Crystal Structures of DDORs Show Two FAD Cofactors Per Monomer.

To further characterize DDOR, we crystallized and obtained high-resolution structures of the enzyme using X-ray crystallography. The structures of the SynDDOR and GvDDOR proteins were determined at 2.0- and 2.2-Å resolution, respectively (Table S1). Due to the high structural similarity between the two proteins (Fig. S3), we refer to SynDDOR in the next sections, unless otherwise stated. Similar to NTRs, the DDORs are homodimers (Fig. 3A) that displayed essentially identical structures. Each displayed two Rossmann fold domains per monomer (24) analogous to the FAD- and NADP-binding domains in NTRs (Fig. S4). The redox-active CxxC motif of the pseudoNADP-binding domain in SynDDOR forms a disulfide bridge (Fig. 3A). The relative orientation of the two domains in DDORs bring the C-terminal Cys of the CxxC redox motif close to the re face of the FAD isoalloxazine ring (FAD1), adjacent to the flavin C4a atom. This conformation is equivalent to the flavin-oxidizing (FO) conformation described in NTRs (Fig. 4A and Fig. S4B) (25).

Fig. 3. — Crystal structure of DDOR. (A) Ribbon drawing of SynDDOR homodimers. Each monomer is represented in yellow or green, respectively. Flavins and the redox-active Cys amino acids that were found to form a disulfide bridge in the crystal are depicted in stick representation. Unique features of DDOR structure include a C-terminal extension in monomers that contribute to the dimer interface and a *GKKDSLY* motif (which corresponds to the SynDDOR protein sequence as shown in Fig. 1, box 1) located between two β-strands in the FAD-binding domain that formed an extension loop. (B) Stabilization of FAD2 by protein residues, shown in stick representation, in monomer 2. Two aromatic residues (W57 and Y147) that stack over FAD2 and form π-stackings are represented. Salt bridges are shown as dashed lines. The disulfide and the two FAD cofactors are in stick models. Protein monomers are represented as ribbons and molecular surfaces. (C) Structural evidence of GSH bound to DDOR determined from crystals of GvDDOR soaked in GSH followed by cryo-trapping. Flavin cofactors are shown in stick form in light gray. Protein monomers are represented as surfaces, and redox-active Cys is shown as yellow spacefill.

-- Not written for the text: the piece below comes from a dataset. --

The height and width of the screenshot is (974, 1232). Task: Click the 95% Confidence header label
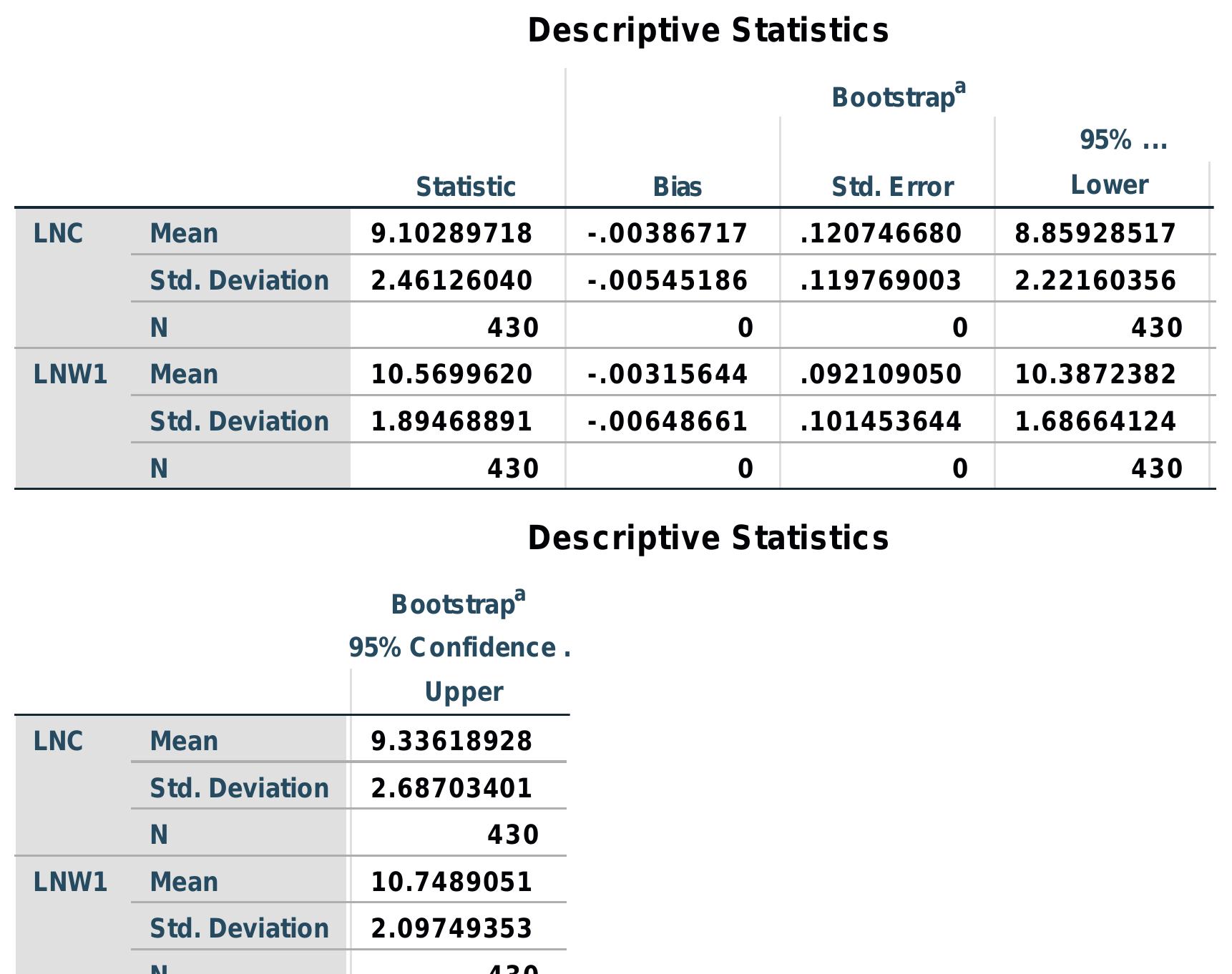click(x=459, y=648)
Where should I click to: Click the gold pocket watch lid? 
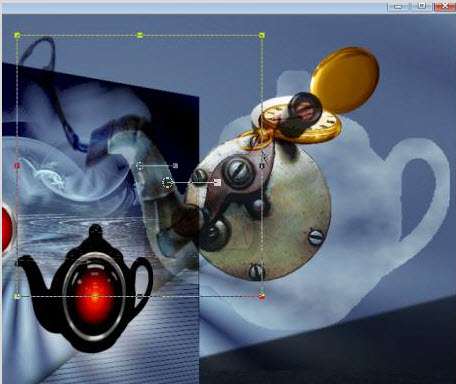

Fig. 4. — Schematic representation of the structures and functions of (A) NTR, (B) dithiol oxidases, and (C) DDOR. The three enzymes are homodimers; each monomer is represented in orange or green. For simplicity, the working model for only one monomer is shown in each case. (A) In NTRs, the catalytic mechanism involves a major conformational change within one domain in a monomer in which reducing equivalents are transferred first from NADPH to FAD (FR conformation) and then from reduced FAD to the redox-active cysteine residues in NTR (FO conformation). Subsequently, reducing equivalents are transferred to Trx. (B) Dithiol oxidases with an NTR-fold catalyze the formation of disulfide bridges in small molecules via a redox-active CxxC motif and a FAD cofactor that uses oxygen as final electron acceptor. (C) DDOR uses a previously unreported strategy of juxtaposed redox centers: two FADs and one redox-active disulfide within a monomer. The reaction mechanism would involve an initial attack by a sulfhydryl group of the substrate on the redox-active disulfide in DDOR. The reducing equivalents would be transferred to the vicinal FAD1 that would reduce FAD2, which in turn would transfer the reducing equivalents to an external acceptor substrate.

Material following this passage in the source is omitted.